In any case to me the truck has a lonely, sad quality.  At one point this truck was new, and probably the farm was successfully feeding a large family. This truck was driven to town for mail, groceries and the latest gossip.  Each fall the family piled into the truck with a prize winning pig in the back and headed off to the annual country fair for some good times.  Maybe this truck was used by teenagers for a little late night summer necking?

Whatever the case, surely this trucks past is more pleasureable than its sad present state of rusting in a field with its door ajar, its hood split in two threatening to fall the ground, its wooden bed rotten away and it’s upholstered seats chewed away by mice, its springs exposed.

The story in my mind leading up to the final version of “Someone Remembered” was that the truck perhaps slid off the road on Christmas Eve, crashing into a snowbank.  The driver never made it to the party.  Was never able to bring his love a present.  But the love was never forgotten and years later or perhaps every year the sweetheart leaves a present on the front seat for her long lost lover.

So that was my vision that I planned out in my head.  Execution of the vision required waiting until the right moment and waiting for the snow to fall.  When we finally got a good amount of snow I prepared several Christmas boxes that I’d saved from last Christmas , doned my snow pants, high boots, tripod and camera backpack.  

To reach the site required trudging through knee high snow with a heavy pack.  Unfortunately I didn’t bring snowshoes so by the time I reached the truck my legs were exhausted.  I took a few shots of the front of the truck and tried my props in different arrangements, being careful not to trample the snow around the truck until I was ready to move in closer.

Around the side of the truck the final shot came to me pre-visualized.  The snow on the windows provided a perfectly diffused lighting and the interior was nearly monochromatic with all of the rust and brown tones.  The bright Christmas package stood out perfectly.   I composed the image vertically to draw the eye into the interior as if one might enter the truck, perhaps from a child’s angle.  

I placed the Christmas package using the rule of thirds, placing it in one of the “sweet spots”.  I choose a wide open aperture to keep the package in focus but to throw the background out of focus and create more moodiness and mystery to the image.  Further work was done in Adobe Lightroom to desaturate and “age” the colors.

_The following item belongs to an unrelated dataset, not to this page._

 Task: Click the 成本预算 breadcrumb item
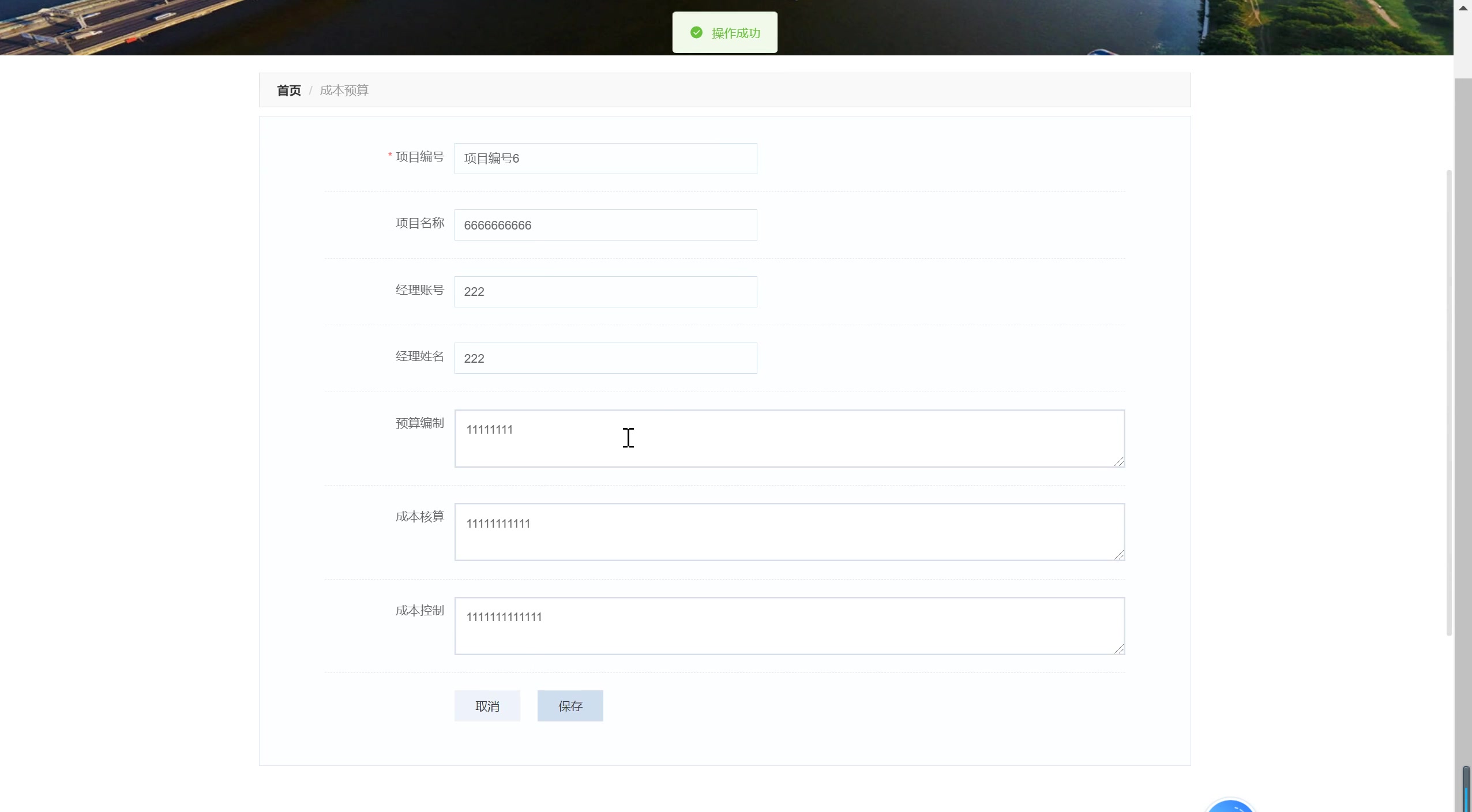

The end result is an image that visually tells the story that I intended to tell. Will everyone see the same story that I see?  Perhaps not but it’s my artistic vision I can’t only express it in my way and put it out there for interpretation. Hopefully it sparks a bit of conversation with the viewer and is more engaging than a documentary photograph that simply says “I saw an old truck”.   Hopefully my vision of reality has a bit more mystery and intrigue.  I want the viewer to ask about that present – who is it it for?  Why is it in this in this old rotting truck?  How long has it been there? I want more questions than answers.